Writer: RAY CHATELIN



Rapa Nui is a place where the 21st century is somewhat out of place and where, it seems at times, there are as many people riding horses down the main streets of the island’s only town, Hanga Roa, as there are cars and trucks.

What gives this place its charm is that it’s removed from the world’s high-tech lifestyles and the smooth tourism mainstream that dominates most Pacific islands. Its residents have a culture that’s somewhere between Chilean and Polynesian and their daily lifestyle offers only a reluctant nod to the current century.

Located at the southern end of Polynesia about 3,822 kilometres from its nearest major Polynesian neighbour, Tahiti, and some 3,540 kilometres from the Chilean mainland and measuring just 166 square kilometres in size, Rapa Nui is one of the most remote destinations in the Pacific.

If you seek wide sweeping beaches and stretches of waterfront hotels and beach bars, this place isn’t for you. 

So why go there? Well, for the same reason you’d visit Angkor Wat, the Taj Mahal, Petra or Machu Picchu—to experience the past in a unique setting found nowhere else on the planet. It has a sense of exotic mystery.

The island is home to about 5,000 humans, an estimated 4,000 horses—most of which run wild—887 giant stone figures (called moai) scattered around the island, countless dogs that bark throughout the night and roosters that can’t get the time straight. Walk among these massive moai and the stone quarries from which these carvings were made, and you feel you’ve been transported into another time.

A Land of Many Names

Chances are you don’t know the island as Rapa Nui, but by its more common name, Easter Island. However, if that seems confusing, it also has a third name, Isla de Pascua. In Chile you’ll hear its Spanish name frequently as the island was annexed by Chile in 1888.

It got its Easter Island name when Jacob Roggeween, a Dutch Admiral, sighted the island for the first time on Easter Sunday in 1722. However islanders prefer to use its Polynesian name and residents are fiercely proud of their origins, culture, myths and legends.
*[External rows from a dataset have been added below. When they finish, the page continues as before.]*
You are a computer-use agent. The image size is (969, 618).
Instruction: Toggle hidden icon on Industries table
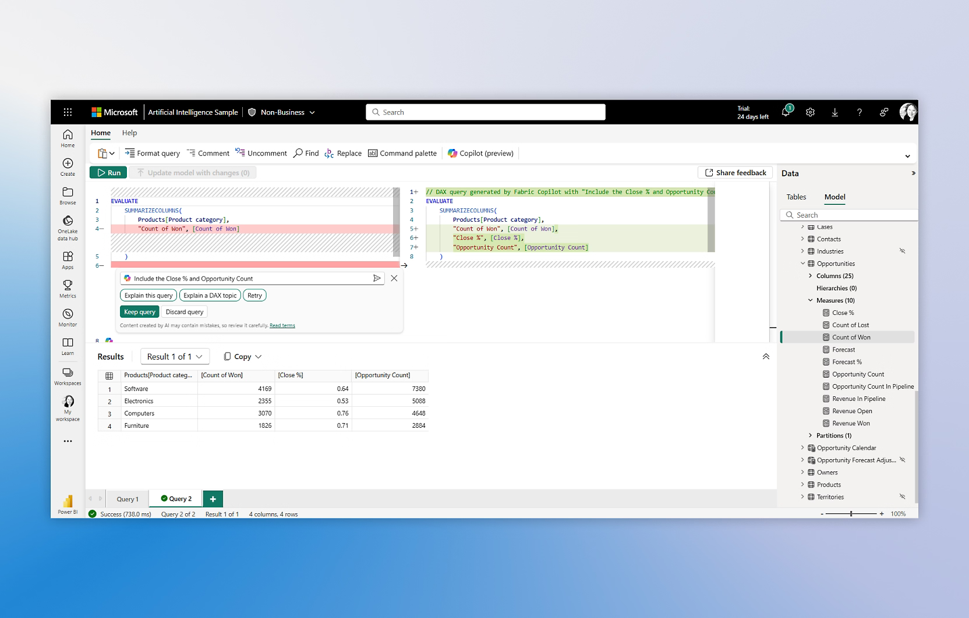(x=902, y=251)
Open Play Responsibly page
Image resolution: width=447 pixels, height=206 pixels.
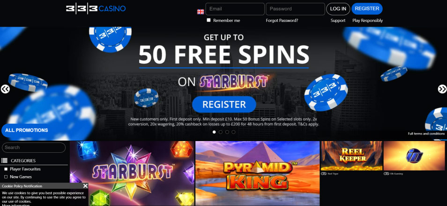367,21
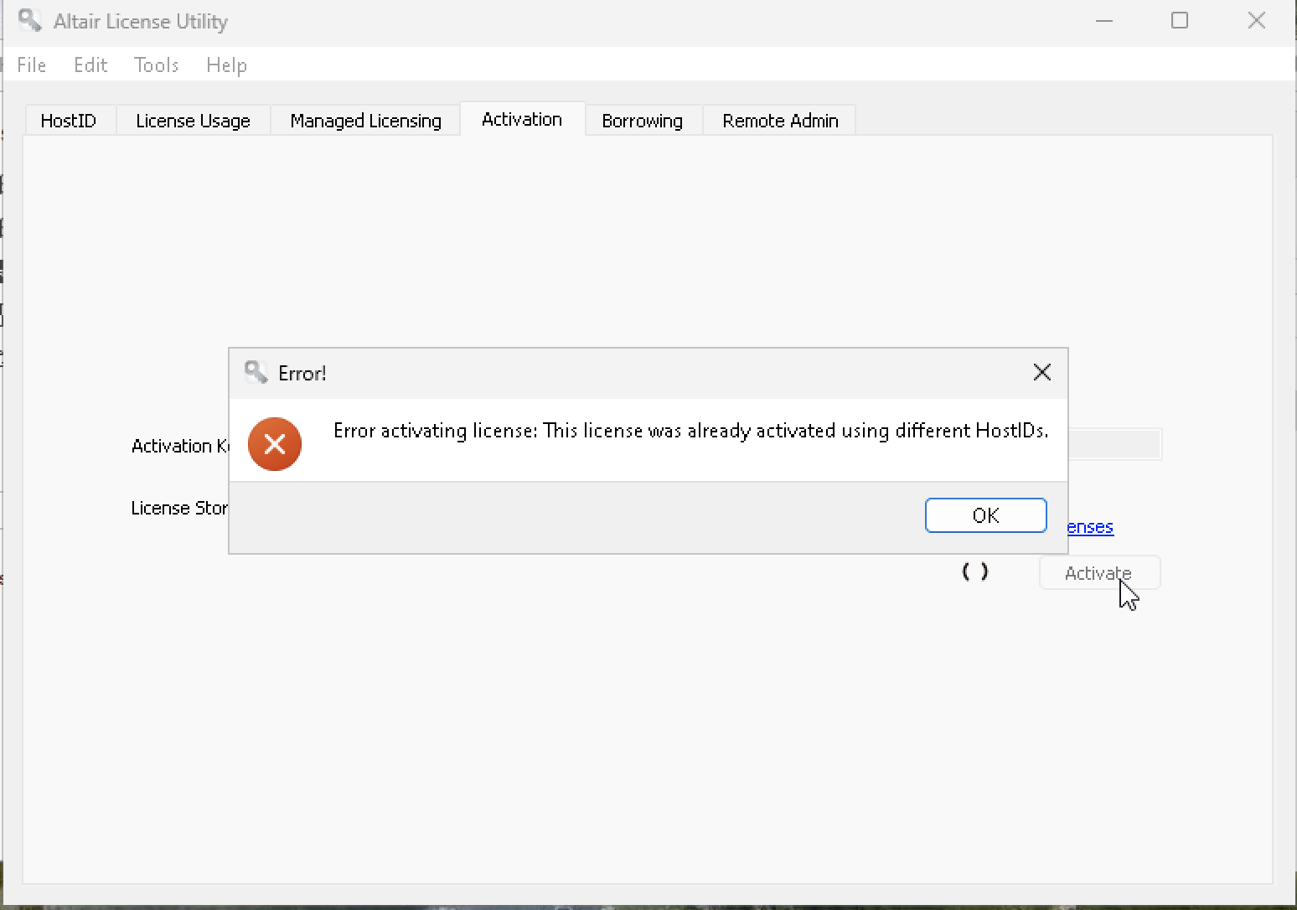Maximize the Altair License Utility window

1180,20
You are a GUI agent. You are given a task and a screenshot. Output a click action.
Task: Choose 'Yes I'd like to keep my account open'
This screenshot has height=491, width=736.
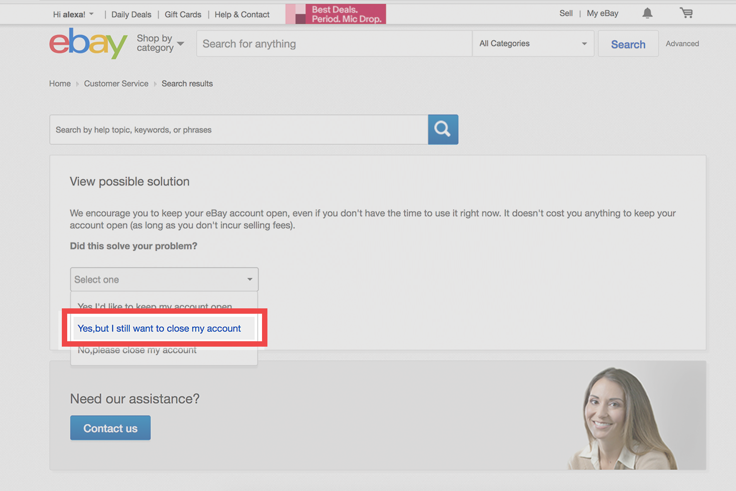tap(155, 306)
UNESCO designated the island a World Heritage Site in 1995 and the World Monuments Fund declared it a “most endangered” location in 1996.

The Moai

How large are they? The largest measure up to 21 metres high and weigh some 12 tonnes. They have consistent features; a raised platform made of fitted stones and rubble, a ramp that is often paved with beach cobbles, and a levelled court in front. They were rolled from the quarry on logs and placed to look over a ceremonial area with their backs to the sea.  

Carbon dating has the oldest dating back to the year 800 while the most recent is from 1500 at which point inter-tribal warfare brought their construction to a halt. The island population eventually reached its greatest at about 10,000, which was far beyond the island’s capacity of sustainability. Historians speculate that the ancient residents depleted the entire island of trees in the construction and raising of these giant statues. Consequently, the terrain is rather barren and desert-like.

There are two main must-see moai locations on the island—the moaiat Ahu Tongariki with its 15 erected statues, and the massive quarry at Rano Raraku with more than 390 giant moai lying abandoned on the hillsides. Both are easily accessible although getting to the quarry is a bit of an uphill hike.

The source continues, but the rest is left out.